TASK TO CARRY OUT:
Return, exactly, the line that contains "[Посетить канал] (1526, 2383)" together with all lines after it to the end of the entries, and no further lines.

SUPPLIED DATA:
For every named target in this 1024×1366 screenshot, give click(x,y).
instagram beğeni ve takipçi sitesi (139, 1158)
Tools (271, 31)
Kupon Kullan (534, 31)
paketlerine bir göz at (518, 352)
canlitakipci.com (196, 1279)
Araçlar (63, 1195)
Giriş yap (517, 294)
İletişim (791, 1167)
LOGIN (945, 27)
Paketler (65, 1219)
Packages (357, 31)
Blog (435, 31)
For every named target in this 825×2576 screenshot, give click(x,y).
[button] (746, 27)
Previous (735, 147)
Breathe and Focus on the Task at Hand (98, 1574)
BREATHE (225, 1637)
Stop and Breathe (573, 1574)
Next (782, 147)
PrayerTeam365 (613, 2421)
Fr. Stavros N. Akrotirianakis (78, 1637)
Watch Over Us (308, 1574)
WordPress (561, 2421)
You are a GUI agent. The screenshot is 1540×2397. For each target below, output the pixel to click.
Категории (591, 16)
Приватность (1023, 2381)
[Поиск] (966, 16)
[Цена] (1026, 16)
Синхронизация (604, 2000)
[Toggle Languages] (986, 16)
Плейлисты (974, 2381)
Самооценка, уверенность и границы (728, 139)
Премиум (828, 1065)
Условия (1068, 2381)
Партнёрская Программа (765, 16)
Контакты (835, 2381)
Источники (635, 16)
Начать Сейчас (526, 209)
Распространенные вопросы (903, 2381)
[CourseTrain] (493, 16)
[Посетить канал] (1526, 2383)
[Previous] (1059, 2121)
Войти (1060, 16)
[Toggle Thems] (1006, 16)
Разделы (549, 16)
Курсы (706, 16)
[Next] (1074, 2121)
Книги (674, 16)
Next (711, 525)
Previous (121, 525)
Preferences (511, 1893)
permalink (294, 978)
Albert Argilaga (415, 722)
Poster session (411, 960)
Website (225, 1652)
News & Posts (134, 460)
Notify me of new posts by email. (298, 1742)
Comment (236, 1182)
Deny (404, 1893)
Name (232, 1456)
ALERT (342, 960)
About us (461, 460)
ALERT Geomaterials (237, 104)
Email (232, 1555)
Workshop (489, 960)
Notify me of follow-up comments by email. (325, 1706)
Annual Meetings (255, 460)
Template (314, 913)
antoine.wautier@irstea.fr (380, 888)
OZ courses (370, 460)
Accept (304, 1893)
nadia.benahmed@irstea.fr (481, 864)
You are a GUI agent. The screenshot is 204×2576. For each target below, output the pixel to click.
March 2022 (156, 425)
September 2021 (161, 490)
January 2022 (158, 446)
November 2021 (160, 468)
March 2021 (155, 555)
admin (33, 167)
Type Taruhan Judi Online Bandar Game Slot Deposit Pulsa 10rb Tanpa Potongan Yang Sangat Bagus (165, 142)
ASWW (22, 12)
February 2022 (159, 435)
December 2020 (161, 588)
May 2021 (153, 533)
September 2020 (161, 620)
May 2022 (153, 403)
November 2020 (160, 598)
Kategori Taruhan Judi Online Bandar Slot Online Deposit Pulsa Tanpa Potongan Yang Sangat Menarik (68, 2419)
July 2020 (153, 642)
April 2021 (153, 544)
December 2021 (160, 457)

PROBLEM SOLUTION:
[Посетить канал] (1526, 2383)
[Previous] (1059, 2121)
Войти (1060, 16)
[Toggle Thems] (1006, 16)
Разделы (549, 16)
Курсы (706, 16)
[Next] (1074, 2121)
Книги (674, 16)
Next (711, 525)
Previous (121, 525)
Preferences (511, 1893)
permalink (294, 978)
Albert Argilaga (415, 722)
Poster session (411, 960)
Website (225, 1652)
News & Posts (134, 460)
Notify me of new posts by email. (298, 1742)
Comment (236, 1182)
Deny (404, 1893)
Name (232, 1456)
ALERT (342, 960)
About us (461, 460)
ALERT Geomaterials (237, 104)
Email (232, 1555)
Workshop (489, 960)
Notify me of follow-up comments by email. (325, 1706)
Annual Meetings (255, 460)
Template (314, 913)
antoine.wautier@irstea.fr (380, 888)
OZ courses (370, 460)
Accept (304, 1893)
nadia.benahmed@irstea.fr (481, 864)
You are a GUI agent. The screenshot is 204×2576. For each target below, output the pixel to click.
March 2022 (156, 425)
September 2021 (161, 490)
January 2022 (158, 446)
November 2021 (160, 468)
March 2021 (155, 555)
admin (33, 167)
Type Taruhan Judi Online Bandar Game Slot Deposit Pulsa 10rb Tanpa Potongan Yang Sangat Bagus (165, 142)
ASWW (22, 12)
February 2022 (159, 435)
December 2020 (161, 588)
May 2021 (153, 533)
September 2020 (161, 620)
May 2022 (153, 403)
November 2020 (160, 598)
Kategori Taruhan Judi Online Bandar Slot Online Deposit Pulsa Tanpa Potongan Yang Sangat Menarik (68, 2419)
July 2020 (153, 642)
April 2021 (153, 544)
December 2021 (160, 457)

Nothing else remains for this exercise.